## Begin Extracted records

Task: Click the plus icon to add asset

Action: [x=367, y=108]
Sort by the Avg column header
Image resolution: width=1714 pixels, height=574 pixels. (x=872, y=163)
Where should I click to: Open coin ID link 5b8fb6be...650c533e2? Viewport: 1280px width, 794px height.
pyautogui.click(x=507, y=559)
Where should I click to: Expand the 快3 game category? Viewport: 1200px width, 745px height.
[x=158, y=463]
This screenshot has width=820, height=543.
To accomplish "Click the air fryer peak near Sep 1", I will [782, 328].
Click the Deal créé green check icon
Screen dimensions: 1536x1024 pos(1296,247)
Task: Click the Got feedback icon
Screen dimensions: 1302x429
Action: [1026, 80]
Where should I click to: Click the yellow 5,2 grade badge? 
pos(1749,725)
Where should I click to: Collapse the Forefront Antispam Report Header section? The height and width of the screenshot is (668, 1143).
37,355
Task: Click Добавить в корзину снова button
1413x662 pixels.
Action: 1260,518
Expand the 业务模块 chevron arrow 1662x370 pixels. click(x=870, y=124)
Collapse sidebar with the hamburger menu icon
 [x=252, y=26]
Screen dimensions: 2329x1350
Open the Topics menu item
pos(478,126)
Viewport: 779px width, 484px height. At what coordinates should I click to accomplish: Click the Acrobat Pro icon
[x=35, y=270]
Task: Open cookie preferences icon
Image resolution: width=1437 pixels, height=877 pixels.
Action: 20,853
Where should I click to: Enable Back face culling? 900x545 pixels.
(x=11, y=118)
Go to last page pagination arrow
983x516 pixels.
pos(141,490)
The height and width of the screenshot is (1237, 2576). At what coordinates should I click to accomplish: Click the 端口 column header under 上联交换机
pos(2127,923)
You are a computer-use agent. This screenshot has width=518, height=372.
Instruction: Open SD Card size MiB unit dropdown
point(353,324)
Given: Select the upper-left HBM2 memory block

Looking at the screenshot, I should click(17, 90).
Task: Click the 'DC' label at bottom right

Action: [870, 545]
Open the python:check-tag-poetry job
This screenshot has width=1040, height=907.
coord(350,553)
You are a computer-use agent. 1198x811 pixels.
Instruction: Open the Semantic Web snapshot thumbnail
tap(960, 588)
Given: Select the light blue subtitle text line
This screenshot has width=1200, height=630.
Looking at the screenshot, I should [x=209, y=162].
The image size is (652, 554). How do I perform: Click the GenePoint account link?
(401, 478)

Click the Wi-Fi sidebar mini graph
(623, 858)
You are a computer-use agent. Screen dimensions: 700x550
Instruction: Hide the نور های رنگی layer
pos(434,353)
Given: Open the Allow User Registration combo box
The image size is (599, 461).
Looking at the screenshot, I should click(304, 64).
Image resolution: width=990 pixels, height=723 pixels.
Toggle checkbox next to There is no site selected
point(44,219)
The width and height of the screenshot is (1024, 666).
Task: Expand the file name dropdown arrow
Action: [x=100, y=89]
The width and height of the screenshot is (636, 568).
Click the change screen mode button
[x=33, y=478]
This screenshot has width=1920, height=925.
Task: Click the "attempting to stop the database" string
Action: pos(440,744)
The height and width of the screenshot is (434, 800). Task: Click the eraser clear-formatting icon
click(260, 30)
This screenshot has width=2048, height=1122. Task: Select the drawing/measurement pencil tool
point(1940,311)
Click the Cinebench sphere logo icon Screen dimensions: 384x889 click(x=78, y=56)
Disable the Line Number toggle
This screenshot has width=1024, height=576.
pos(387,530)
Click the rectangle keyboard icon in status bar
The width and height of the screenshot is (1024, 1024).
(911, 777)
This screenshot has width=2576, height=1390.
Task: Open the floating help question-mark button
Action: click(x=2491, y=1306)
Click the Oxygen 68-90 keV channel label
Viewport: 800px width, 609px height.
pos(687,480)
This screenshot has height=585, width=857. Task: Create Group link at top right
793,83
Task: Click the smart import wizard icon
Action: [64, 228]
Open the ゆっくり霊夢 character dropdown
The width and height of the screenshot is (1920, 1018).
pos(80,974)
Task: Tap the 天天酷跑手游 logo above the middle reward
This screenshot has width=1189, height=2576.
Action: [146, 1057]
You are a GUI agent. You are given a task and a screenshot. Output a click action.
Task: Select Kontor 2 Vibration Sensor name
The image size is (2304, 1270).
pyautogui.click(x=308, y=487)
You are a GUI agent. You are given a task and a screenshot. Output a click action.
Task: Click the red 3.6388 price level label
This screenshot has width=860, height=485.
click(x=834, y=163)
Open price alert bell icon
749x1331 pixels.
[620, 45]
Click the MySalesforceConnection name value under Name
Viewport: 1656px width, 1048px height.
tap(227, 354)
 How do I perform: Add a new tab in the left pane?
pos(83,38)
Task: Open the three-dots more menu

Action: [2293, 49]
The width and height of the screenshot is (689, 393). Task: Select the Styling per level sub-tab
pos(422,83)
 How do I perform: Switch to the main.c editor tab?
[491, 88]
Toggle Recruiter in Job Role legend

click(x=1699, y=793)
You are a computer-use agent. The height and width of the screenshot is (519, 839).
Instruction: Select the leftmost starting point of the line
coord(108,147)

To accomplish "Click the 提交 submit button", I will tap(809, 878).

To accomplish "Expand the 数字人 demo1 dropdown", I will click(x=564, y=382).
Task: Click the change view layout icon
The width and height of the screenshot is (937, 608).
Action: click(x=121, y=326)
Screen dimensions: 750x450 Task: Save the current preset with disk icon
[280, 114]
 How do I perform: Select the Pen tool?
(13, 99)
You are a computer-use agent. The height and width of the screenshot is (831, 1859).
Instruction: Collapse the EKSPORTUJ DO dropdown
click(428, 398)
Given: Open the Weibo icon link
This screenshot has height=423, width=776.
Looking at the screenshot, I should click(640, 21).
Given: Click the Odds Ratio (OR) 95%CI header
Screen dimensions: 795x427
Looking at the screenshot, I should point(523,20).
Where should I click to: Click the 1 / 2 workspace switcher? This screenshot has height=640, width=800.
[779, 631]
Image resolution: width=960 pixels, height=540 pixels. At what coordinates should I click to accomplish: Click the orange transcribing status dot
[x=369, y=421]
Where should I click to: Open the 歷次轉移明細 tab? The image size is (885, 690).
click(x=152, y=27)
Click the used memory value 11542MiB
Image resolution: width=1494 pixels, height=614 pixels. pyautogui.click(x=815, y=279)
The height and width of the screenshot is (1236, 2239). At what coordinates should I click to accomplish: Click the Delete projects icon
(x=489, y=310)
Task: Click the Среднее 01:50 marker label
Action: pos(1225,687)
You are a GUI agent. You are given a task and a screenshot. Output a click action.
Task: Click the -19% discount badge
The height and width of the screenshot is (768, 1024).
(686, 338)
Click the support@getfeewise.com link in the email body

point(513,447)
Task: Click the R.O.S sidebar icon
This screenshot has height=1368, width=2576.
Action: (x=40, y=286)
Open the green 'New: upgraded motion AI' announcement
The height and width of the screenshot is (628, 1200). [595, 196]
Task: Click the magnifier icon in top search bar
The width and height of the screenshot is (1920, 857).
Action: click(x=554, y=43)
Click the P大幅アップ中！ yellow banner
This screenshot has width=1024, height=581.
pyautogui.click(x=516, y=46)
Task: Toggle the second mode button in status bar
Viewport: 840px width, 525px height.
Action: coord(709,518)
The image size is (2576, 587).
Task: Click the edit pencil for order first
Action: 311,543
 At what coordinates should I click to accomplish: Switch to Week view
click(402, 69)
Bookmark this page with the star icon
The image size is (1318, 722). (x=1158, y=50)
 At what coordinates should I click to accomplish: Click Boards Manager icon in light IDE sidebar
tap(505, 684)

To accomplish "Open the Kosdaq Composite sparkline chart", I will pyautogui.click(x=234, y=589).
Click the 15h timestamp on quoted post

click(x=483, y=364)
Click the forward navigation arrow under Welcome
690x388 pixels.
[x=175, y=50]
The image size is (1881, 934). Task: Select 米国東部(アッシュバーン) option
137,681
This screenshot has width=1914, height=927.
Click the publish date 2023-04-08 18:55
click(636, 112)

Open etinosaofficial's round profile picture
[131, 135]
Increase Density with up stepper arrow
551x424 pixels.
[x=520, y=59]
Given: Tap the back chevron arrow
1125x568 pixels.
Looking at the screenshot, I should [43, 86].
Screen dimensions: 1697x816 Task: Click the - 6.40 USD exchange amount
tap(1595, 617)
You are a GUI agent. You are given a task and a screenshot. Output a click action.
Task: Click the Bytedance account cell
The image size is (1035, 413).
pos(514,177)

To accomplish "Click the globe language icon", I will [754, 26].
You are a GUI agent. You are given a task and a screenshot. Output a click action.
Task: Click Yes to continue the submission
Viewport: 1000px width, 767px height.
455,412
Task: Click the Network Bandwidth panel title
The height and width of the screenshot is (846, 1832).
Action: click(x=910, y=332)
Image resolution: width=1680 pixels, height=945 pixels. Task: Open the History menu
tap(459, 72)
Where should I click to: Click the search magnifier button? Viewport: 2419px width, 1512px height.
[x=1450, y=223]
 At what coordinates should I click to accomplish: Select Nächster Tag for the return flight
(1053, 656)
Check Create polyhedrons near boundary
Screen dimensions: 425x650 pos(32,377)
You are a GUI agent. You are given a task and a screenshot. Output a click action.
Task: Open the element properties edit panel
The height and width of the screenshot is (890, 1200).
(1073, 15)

## End Extracted records

## Exercise goal
Rewrite the lines from the one containing "Open the ゆっくり霊夢 character dropdown" through the one containing "pyautogui.click(x=308, y=487)", changing each "screenshot" to "capture" and leaving everything else untouched.

## Completed task
Open the ゆっくり霊夢 character dropdown
The width and height of the capture is (1920, 1018).
pos(80,974)
Task: Tap the 天天酷跑手游 logo above the middle reward
This capture has width=1189, height=2576.
Action: [146, 1057]
You are a GUI agent. You are given a task and a capture. Output a click action.
Task: Select Kontor 2 Vibration Sensor name
The image size is (2304, 1270).
pyautogui.click(x=308, y=487)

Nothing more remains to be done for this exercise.